In the midst of a 21-day road trip and trying his best to get some sleep in the car, the artist Brian Haverlock gets a phone call in the middle of the night. It’s Mark Caragiulo. He’s opening a new restaurant—Veronica Fish and Oyster—and wants to commission Haverlock for a series of four paintings dedicated to Elvis Costello’s Veronica. Haverlock, a former Ringling College professor and founding member of the SARTQ artist collective, doesn’t normally do commissions. And a lot has changed since he left Sarasota in 2012, including a stroke two years later leaving him paralyzed on one side, to be followed by two years of slow rehabilitation with braces and canes and electrode stimulation. Haverlock’s work has changed—no longer the collaged and illustrative character cards with the Monty Python touch that Caragiulo used to collect, but a more narrative and abstract exploration. Still, Haverlock counts Caragiulo as a friend—he trusts him—and takes the job.

The plan called for five weeks. Haverlock flew down from his new home in Columbus, OH and stayed in Caragiulo’s guesthouse, transforming the garage into a studio looking like something best described as “aftermath.” The story at first seemed simple but rich, guided by Costello’s verses about a woman named Veronica whose childhood sweetheart and betrothed joins the Navy and never returns, leaving her in a perpetual “widow’s watch” as she imagines the family and life that could have been. But the further he delved, and the more questions Caragiulo asked, the less certain everything became. “It was the whole five weeks just to begin the research and flesh out the narrative,” says Haverlock. Were the two childhood sweethearts? What if the man did come back? Did he ever love her? Did Veronica invent the whole thing? “Is her name even Veronica?” asks Haverlock with an exasperated laugh. The project stretched into months, but he was already invested in the character. He just had to find her.

Working on wood panel and ultimately employing everything from vintage newsprint and tempera to graphite pencil and acrylic, Haverlock begins from the found photograph, sifting through mountains of old-timey portraits to find the face of Veronica. Then her betrothed. Then the children. They may evolve as the work progresses, but for now they stand as visual signposts. He glues them to the panel with house paint, which bleeds the edges and creeps into the photographs. “It disrupts the clean cut and immediately you get a sense of history,” says Haverlock. “These are nuances that I have to figure out and get right if the work is to be successful.” For atmosphere, he layers the background with Victorian-age newspaper, old sailors’ letters and bits of nautical wallpaper. Haverlock’s process thrives on layers, with the artist immediately deviating from preliminary sketches to add a photograph here or collage a figure there, experimenting with different motifs to explore through the four panels. In this period, the piece is in constant flux. “It’s the freaking kitchen sink,” confesses Haverlock. He regularly overworks and overbuilds his painting as part of the process, pushing it to the point of collapse in order to strip it back down and create a more refined version. “When I do that,” he says, “it just gets richer and richer.”

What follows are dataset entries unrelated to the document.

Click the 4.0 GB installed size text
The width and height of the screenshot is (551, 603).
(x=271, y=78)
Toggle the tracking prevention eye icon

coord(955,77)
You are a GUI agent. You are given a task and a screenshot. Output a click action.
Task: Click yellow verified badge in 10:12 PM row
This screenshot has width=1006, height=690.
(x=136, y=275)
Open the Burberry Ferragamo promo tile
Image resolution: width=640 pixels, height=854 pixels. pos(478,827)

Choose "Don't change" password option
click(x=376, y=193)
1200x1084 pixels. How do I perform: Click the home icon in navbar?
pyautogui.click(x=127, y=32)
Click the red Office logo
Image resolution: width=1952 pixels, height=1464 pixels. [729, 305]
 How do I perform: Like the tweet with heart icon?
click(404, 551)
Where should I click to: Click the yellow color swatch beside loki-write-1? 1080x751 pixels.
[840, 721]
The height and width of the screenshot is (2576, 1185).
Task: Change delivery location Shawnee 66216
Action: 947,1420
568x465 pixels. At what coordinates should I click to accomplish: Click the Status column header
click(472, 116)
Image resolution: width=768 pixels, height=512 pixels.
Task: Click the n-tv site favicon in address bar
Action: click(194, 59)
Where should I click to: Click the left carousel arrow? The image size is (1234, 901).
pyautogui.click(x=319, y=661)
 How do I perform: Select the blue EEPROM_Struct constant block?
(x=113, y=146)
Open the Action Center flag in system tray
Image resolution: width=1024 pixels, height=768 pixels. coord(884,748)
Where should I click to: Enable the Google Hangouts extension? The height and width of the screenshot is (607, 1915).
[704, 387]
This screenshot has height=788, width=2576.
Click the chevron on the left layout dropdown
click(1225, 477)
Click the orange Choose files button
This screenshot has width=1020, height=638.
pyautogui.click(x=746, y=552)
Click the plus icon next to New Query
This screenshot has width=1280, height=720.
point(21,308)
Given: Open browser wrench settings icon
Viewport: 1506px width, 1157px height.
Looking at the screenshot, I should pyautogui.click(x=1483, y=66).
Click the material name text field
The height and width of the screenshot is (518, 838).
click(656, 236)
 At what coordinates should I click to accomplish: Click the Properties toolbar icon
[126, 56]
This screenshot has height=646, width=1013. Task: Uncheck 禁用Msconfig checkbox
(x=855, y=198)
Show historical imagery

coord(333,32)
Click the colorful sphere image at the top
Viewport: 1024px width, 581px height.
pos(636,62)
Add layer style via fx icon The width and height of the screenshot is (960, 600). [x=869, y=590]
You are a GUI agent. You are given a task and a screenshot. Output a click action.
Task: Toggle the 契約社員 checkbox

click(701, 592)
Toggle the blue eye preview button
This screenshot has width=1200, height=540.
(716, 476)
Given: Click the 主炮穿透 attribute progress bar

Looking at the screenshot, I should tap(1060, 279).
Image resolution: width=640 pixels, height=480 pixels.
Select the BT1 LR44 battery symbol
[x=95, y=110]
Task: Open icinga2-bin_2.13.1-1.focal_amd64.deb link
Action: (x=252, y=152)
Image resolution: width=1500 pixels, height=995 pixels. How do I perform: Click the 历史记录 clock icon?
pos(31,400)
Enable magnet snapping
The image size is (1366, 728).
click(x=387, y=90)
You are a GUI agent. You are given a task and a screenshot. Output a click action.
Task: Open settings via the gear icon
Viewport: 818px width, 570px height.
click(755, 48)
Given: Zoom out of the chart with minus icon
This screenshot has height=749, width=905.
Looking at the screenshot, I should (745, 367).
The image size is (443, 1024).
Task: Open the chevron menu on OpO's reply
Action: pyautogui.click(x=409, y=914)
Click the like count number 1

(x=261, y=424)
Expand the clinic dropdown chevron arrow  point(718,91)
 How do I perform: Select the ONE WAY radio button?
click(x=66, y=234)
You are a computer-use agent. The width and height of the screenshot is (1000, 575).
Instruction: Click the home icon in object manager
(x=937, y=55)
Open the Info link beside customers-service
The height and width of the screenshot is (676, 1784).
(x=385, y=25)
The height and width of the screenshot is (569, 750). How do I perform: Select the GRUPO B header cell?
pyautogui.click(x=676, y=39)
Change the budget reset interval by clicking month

The finished product, currently hanging from the walls of Caragiulo’s restaurant, tells Veronica’s story in four parts—broad strokes enriched by smaller vignettes dotted throughout the composition, like a chaste first kiss. Building the mythology upon minutiae, Haverlock asks more questions than he answers. The distorted figures and fantastical settings inject an inherent uncertainty to the story like a tale well traveled. The recurring tentacles coiling through the panels offer a visual through-line while simultaneously invoking both the mystery and fantasy of Veronica’s confession. It’s not so much a story to be told as one to be pondered, and Haverlock’s interpretation brings a scale Costello likely never imagined.

Caragiulo wants to know more, hinting that a fifth panel to continue (complete?) the story of Veronica may be necessary. “Yeah, yeah,” Haverlock agrees immediately. “And this is how I want to do it…”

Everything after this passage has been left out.